In drug development, coumarin scaffolds are widely used to treat various illnesses, including cancer. Here, we report the biological potentials of Schiff base compounds derived from 3-acetyl coumarin with N4-cyclohexyl thiosemicarbazide (3a), carbohydrazide (3b), 1, 3 diamino-2-propanol (3c) and 1, 3 diaminoguanidine hydrochloride (3d). The chemical structures were elucidated by a range of spectroscopic methods including MALDI MS and NMR. Single crystal X-ray diffraction study confirms the structure of thiosemicarbazone (3a). For each of the ligands 3a-3d, theoretical supports were provided using density functional theory calculations. ADME analysis enables to anticipate the compounds as probable medication.

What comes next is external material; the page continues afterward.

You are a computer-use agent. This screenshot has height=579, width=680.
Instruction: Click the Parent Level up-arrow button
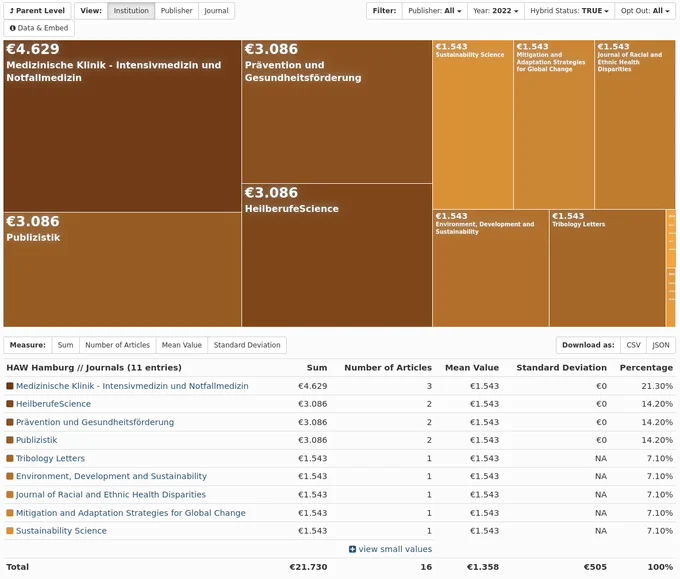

The in vitro evaluation of the compounds for antioxidant activity using 2, 2-diphenyl-1-picrylhydrazyl displays significant results with impressive IC50 values in the range 7.6-12.94 mu M compared with IC50 value 14.85 mu M of the standard ascorbic acid. Antibacterial activity of these substances was also examined in vitro against a gram-positive (Staphylococcus aureus) and a gram-negative (Escherichia coli) bacteria. The MTT test was used to examine the anticancer activity against human papillary cancer cell line (MDA T32). MDA T32 is found to be effectively inhibited by these proligands. Additionally, molecular docking experiments have been used with PDB IDs 1BNA, 3RP8 (antioxidant), 3FY8 and 2ANQ (antibacterial) to correlate the experimental study. The results reveal that the diaminoguanidine dihydrazone 3d could be a promising lead compound.